:: Aangeleverd fragment ::
⟨

ECLI:NL:RBDHA:2024:23068

Rechtbank Den Haag

Datum uitspraak
24 november 2024
Publicatiedatum
11 februari 2025
Zaaknummer
NL24.38388
Instantie
Rechtbank Den Haag
Type
Uitspraak
Procedures
  • Eerste aanleg - enkelvoudig
Rechters
Vindplaatsen
  • Rechtspraak.nl
AI samenvatting door LexboostAutomatisch gegenereerd

Beroep tegen niet tijdig beslissen op asielaanvraag na Dublin-claim

In deze zaak heeft de Rechtbank Den Haag, zittingsplaats Utrecht, op 24 november 2024 uitspraak gedaan in een beroep dat eiser heeft ingediend tegen het niet tijdig beslissen op zijn asielaanvraag. Eiser, vertegenwoordigd door mr. J.J. Eizenga, heeft zijn aanvraag op 28 augustus 2021 ingediend. De beslistermijn na een Dublin-claim begint op de datum waarop Nederland verantwoordelijk wordt voor de behandeling van de asielaanvraag. Dit gebeurde op 11 mei 2022, toen verweerder, de minister van Asiel en Migratie, meedeelde dat het niet mogelijk was om eiser tijdig aan Italië over te dragen. De maximale beslistermijn van 21 maanden is inmiddels overschreden, wat aanleiding gaf voor het beroep.

⟩

:: Aangeleverde gegevens ::
⟨

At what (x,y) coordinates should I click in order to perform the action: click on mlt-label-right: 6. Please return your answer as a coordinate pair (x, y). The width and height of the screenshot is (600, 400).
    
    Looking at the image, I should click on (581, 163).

⟩

:: Uit te voeren opdracht ::
Neem uit het fragment over de asieluitspraak letterlijk de tekst over van "Beroep tegen niet" tot en met "voor het beroep.". Het materiaal is een apart stuk en hoort niet bij het fragment.

:: Uitkomst van oefening ::
Beroep tegen niet tijdig beslissen op asielaanvraag na Dublin-claim

In deze zaak heeft de Rechtbank Den Haag, zittingsplaats Utrecht, op 24 november 2024 uitspraak gedaan in een beroep dat eiser heeft ingediend tegen het niet tijdig beslissen op zijn asielaanvraag. Eiser, vertegenwoordigd door mr. J.J. Eizenga, heeft zijn aanvraag op 28 augustus 2021 ingediend. De beslistermijn na een Dublin-claim begint op de datum waarop Nederland verantwoordelijk wordt voor de behandeling van de asielaanvraag. Dit gebeurde op 11 mei 2022, toen verweerder, de minister van Asiel en Migratie, meedeelde dat het niet mogelijk was om eiser tijdig aan Italië over te dragen. De maximale beslistermijn van 21 maanden is inmiddels overschreden, wat aanleiding gaf voor het beroep.